Stored data
○ ○ ○ ○ ○

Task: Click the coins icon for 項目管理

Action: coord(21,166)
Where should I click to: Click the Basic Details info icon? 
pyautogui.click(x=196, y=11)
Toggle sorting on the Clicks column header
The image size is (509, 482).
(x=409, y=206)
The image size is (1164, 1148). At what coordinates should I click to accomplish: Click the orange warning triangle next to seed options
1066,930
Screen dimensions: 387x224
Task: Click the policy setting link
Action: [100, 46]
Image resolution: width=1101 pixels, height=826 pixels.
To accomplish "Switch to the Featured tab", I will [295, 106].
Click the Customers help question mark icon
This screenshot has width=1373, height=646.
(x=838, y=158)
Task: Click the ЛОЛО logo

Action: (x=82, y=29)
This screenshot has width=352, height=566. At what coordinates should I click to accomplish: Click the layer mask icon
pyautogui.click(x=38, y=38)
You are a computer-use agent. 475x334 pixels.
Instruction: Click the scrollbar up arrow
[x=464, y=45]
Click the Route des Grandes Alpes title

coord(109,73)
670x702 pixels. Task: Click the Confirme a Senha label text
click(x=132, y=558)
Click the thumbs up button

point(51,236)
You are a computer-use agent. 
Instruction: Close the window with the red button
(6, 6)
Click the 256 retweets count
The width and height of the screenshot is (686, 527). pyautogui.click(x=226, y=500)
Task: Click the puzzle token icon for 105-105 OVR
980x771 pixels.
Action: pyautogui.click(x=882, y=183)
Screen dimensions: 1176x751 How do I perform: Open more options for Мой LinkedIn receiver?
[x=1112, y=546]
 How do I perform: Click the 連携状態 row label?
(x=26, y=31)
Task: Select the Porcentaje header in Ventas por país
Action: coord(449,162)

○ ○ ○ ○ ○

= Work item =
Would you repeat the lines from the one containing "Click the 256 retweets count" through the end of the data, exactly, with nothing before or after them?

= Exercise result =
Click the 256 retweets count
The width and height of the screenshot is (686, 527). pyautogui.click(x=226, y=500)
Task: Click the puzzle token icon for 105-105 OVR
980x771 pixels.
Action: pyautogui.click(x=882, y=183)
Screen dimensions: 1176x751 How do I perform: Open more options for Мой LinkedIn receiver?
[x=1112, y=546]
 How do I perform: Click the 連携状態 row label?
(x=26, y=31)
Task: Select the Porcentaje header in Ventas por país
Action: coord(449,162)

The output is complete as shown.